The lab-grown mosquitoes are the Aedes albopictus species, also known as Asian Tiger Mosquitoes, the same species that carries viruses dangerous to humans. MosquitoMate specifically breeds lab-grown tiger mosquitoes to carry a common parasitic microbe, the Wolbachia pipientis bacterium, which infects mosquitoes but not other animals or humans.
On their website, MosquitoMate writes, "MosquitoMate is responsible mosquito control that doesn't utilize genetic engineering. We rely on a natural approach rather than genetic modification to reduce the mosquito population in your backyard… Scientists estimate that Wolbachia is one of the most common bacteria on the planet, occurring naturally in over half of all insect species, including bees, butterflies, dragonflies and many mosquito species."
The hope is that when the infected male mosquitoes, which don't bite, are released from the lab into the wild, they will mate with the wild female population. The eggs produced from the infected male and wild female mosquitoes will also be infected and won't hatch because the paternal chromosomes are infected with Wolbachia.
MosquitoMate has also successfully tested out these lab-grown mosquitoes in Kentucky, New York and California.
The US has been considering using lab-grown mosquitoes to reduce the the spread of mosquito-borne diseases for several years. A similar project in Florida was approved by the federal government last year, but local voters rejected the trial because of potential effects it could have on the local environment.

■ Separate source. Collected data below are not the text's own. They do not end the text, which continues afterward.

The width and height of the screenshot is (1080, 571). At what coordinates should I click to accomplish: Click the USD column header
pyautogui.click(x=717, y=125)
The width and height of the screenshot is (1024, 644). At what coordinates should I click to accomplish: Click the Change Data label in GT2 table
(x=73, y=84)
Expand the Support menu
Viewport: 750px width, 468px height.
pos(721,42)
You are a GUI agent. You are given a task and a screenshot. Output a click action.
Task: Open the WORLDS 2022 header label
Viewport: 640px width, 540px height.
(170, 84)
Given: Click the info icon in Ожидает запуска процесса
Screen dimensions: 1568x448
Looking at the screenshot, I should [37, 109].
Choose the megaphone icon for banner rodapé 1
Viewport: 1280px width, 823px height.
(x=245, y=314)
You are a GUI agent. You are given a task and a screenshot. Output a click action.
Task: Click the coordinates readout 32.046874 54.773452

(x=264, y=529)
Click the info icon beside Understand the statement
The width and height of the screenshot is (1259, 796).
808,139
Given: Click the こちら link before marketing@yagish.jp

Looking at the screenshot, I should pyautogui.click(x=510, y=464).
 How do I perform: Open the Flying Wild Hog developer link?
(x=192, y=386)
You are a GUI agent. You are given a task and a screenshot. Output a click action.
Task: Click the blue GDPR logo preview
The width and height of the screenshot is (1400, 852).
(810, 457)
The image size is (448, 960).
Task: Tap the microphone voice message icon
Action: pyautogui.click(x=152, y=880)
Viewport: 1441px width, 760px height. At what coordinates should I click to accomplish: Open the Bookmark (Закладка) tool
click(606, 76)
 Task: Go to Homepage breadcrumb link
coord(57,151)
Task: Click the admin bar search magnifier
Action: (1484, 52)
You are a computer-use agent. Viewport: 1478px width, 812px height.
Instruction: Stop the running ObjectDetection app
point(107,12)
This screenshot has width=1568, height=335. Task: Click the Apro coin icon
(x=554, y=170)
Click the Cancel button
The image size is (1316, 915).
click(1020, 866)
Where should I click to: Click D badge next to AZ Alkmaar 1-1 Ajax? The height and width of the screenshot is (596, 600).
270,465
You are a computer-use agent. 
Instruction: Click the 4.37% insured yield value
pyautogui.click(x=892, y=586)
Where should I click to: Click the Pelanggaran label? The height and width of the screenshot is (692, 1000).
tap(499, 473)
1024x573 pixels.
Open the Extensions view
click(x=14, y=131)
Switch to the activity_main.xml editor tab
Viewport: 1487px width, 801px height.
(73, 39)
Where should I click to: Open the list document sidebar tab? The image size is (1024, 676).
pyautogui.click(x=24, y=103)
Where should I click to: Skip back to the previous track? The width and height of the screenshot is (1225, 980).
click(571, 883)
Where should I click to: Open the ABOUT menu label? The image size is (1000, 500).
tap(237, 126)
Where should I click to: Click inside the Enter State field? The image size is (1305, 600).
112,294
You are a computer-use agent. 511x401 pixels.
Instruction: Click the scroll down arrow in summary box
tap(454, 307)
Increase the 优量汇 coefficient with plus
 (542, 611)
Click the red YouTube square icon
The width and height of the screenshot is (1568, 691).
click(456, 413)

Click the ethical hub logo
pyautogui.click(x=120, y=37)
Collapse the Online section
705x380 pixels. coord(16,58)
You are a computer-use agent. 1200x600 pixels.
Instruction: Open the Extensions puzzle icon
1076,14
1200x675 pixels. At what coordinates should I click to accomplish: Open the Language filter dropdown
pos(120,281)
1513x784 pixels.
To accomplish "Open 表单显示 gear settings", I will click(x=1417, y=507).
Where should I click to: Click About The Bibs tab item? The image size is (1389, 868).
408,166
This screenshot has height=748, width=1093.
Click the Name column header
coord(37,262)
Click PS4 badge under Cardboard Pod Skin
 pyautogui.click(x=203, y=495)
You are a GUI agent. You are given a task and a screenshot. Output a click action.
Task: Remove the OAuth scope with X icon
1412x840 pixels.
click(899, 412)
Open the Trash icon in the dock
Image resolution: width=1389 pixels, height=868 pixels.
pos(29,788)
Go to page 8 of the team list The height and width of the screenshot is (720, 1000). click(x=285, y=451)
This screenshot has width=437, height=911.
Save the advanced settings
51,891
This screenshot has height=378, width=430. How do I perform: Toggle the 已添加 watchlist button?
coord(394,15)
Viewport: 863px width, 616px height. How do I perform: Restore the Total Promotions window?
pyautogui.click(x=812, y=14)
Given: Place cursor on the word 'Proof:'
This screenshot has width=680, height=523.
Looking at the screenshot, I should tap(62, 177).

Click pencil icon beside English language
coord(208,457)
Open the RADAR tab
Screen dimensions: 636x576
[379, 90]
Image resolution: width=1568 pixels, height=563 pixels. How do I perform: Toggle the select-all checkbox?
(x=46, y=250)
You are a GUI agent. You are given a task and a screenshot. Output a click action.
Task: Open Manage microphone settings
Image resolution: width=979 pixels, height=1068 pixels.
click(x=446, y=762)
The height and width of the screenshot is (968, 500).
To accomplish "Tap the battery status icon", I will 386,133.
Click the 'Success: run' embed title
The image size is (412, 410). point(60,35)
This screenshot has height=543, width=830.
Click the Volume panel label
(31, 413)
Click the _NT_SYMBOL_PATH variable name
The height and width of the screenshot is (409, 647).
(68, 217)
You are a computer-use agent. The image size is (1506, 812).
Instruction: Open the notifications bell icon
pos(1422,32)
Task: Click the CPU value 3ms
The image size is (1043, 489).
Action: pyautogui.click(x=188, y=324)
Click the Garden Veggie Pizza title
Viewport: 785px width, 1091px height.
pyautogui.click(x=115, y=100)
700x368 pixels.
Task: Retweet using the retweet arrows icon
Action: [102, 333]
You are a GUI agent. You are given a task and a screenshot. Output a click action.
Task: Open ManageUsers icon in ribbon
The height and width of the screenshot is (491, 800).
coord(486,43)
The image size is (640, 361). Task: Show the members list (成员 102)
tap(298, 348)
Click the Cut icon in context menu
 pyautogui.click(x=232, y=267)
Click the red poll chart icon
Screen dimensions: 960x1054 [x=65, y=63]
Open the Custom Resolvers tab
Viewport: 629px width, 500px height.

"First we're going to prove our business model here in Lexington, Kentucky, but we have approval in 20 states," Karen Dobson, the production manager at MosquitoMate, told Motherboard over the phone. The company plans to release the first infected male mosquitoes next spring.
In 2016, scientists in Brazil tested lab-grown mosquitoes in the Cayman Islands, Panama and Brazil with great success. The lab-grown mosquito OX513A tested there is a male Aedes aegypti mosquito that was genetically engineered to pass on a lethal gene, synthesized from E. coli and the herpes simplex virus, to wild female mosquitoes, causing the females' offspring to die.